[Saved data entries]

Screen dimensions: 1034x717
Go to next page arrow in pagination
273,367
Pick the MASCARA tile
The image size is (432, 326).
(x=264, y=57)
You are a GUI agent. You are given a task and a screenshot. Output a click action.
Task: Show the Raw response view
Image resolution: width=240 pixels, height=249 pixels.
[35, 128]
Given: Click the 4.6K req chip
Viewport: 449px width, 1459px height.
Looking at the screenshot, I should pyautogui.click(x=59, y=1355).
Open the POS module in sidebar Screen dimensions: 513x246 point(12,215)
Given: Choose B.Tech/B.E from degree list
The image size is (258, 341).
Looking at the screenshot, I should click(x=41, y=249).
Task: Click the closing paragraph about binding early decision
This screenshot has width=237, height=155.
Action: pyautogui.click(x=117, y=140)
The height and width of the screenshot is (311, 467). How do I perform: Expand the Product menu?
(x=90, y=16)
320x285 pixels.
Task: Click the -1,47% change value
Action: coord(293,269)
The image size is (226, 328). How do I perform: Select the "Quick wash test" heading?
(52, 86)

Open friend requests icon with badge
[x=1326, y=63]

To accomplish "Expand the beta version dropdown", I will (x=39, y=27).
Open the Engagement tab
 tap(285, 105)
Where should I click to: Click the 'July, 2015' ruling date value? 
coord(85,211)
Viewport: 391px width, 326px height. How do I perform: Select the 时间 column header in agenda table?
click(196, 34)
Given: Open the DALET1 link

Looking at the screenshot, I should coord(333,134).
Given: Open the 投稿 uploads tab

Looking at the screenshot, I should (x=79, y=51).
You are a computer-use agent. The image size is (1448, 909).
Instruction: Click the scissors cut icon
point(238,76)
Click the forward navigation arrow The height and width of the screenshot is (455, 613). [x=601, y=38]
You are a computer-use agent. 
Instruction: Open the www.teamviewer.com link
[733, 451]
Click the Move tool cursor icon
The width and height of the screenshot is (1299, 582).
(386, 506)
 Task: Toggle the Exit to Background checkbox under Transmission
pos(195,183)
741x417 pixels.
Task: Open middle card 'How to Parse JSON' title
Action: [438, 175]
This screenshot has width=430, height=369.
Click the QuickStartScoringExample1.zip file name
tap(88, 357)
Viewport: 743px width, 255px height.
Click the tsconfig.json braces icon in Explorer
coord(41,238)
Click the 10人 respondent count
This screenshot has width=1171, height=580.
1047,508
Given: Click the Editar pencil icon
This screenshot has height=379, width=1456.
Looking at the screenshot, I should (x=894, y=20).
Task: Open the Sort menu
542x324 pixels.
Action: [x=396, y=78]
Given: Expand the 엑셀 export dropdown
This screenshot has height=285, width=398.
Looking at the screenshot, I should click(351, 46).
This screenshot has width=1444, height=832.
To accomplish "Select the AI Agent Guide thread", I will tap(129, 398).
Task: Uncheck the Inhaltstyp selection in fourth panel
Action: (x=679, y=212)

▶ _Work order_
Restate exactly the records above from their first line through the line that holds "Given: Click the 4.6K req chip", please, including both and leaving out all others.

▶ _Task response_
Screen dimensions: 1034x717
Go to next page arrow in pagination
273,367
Pick the MASCARA tile
The image size is (432, 326).
(x=264, y=57)
You are a GUI agent. You are given a task and a screenshot. Output a click action.
Task: Show the Raw response view
Image resolution: width=240 pixels, height=249 pixels.
[35, 128]
Given: Click the 4.6K req chip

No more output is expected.